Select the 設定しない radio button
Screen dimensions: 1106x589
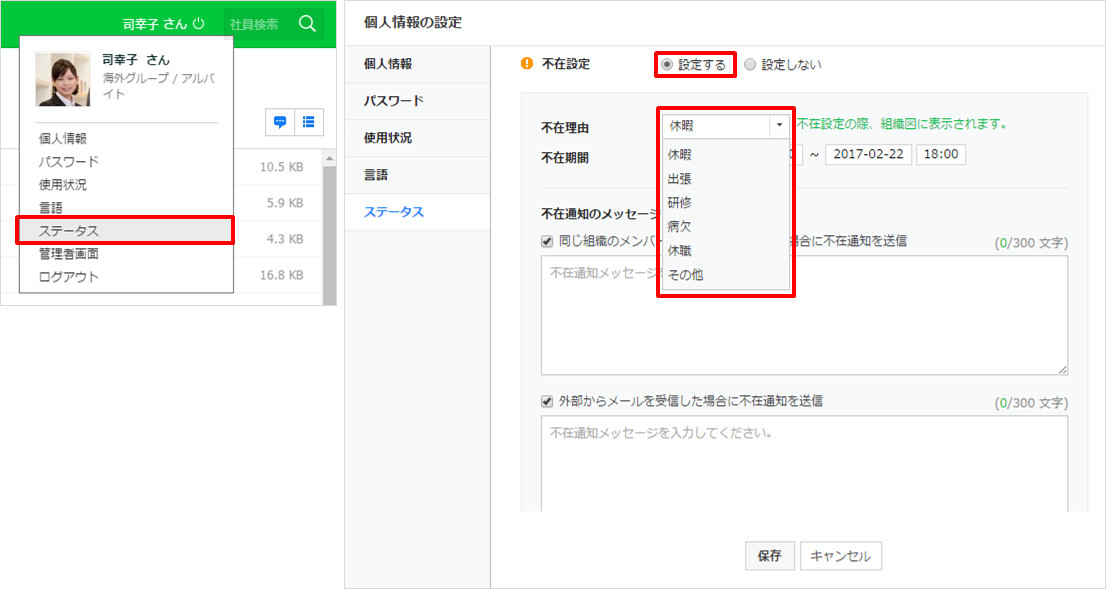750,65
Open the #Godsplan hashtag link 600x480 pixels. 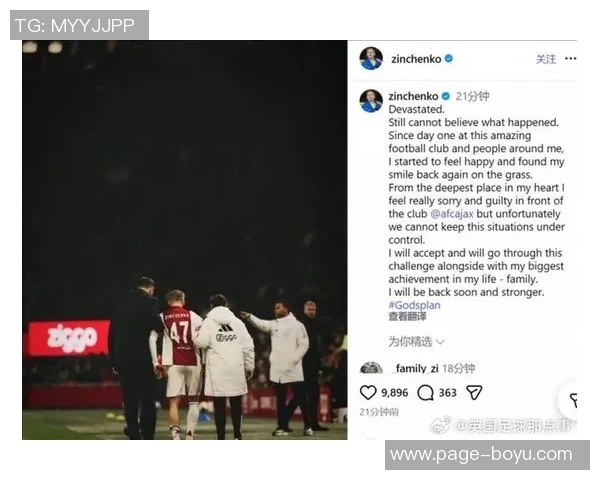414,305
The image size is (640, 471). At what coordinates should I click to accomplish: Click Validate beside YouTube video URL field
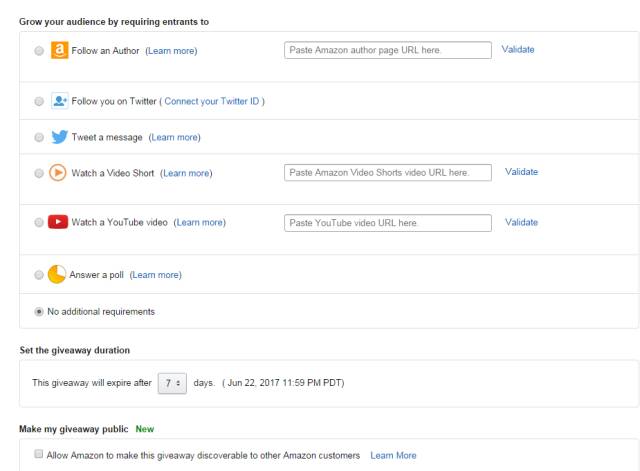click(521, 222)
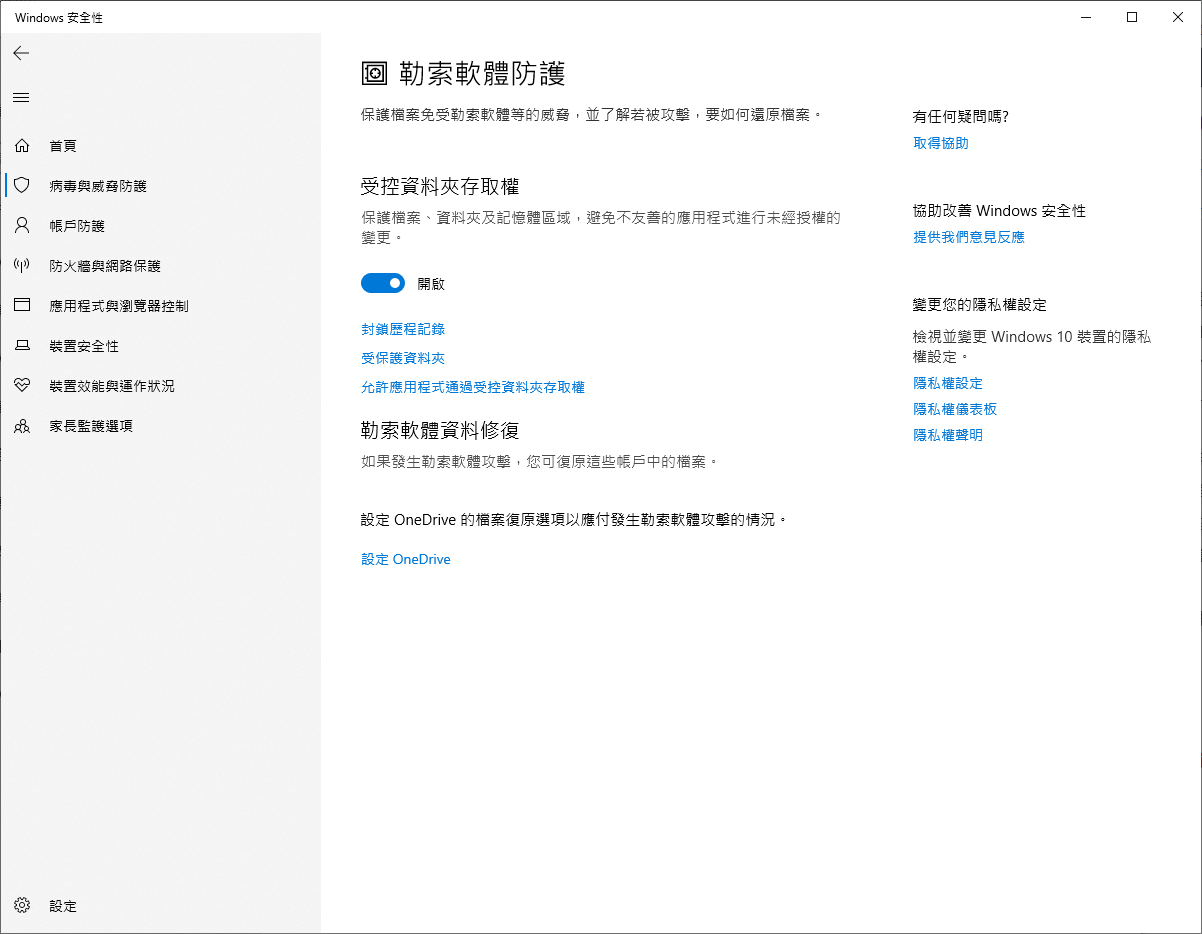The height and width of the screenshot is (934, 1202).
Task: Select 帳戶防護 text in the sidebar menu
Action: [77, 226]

__________________________________________________

> Do this: Recast the stretch from the line containing "The image size" through the end of the records as a Markdown table with the columns Row and Line, giving each line a row number and leaving blank lines out. Omit the pictures from the table.

> Result for this exercise:
| Row | Line |
|---|---|
| 1 | The image size is (640, 471). At what coordinates should I click to accomplish: Click Validate beside YouTube video URL field |
| 2 | click(521, 222) |
| 3 | The height and width of the screenshot is (934, 1202). |
| 4 | Task: Select 帳戶防護 text in the sidebar menu |
| 5 | Action: [77, 226] |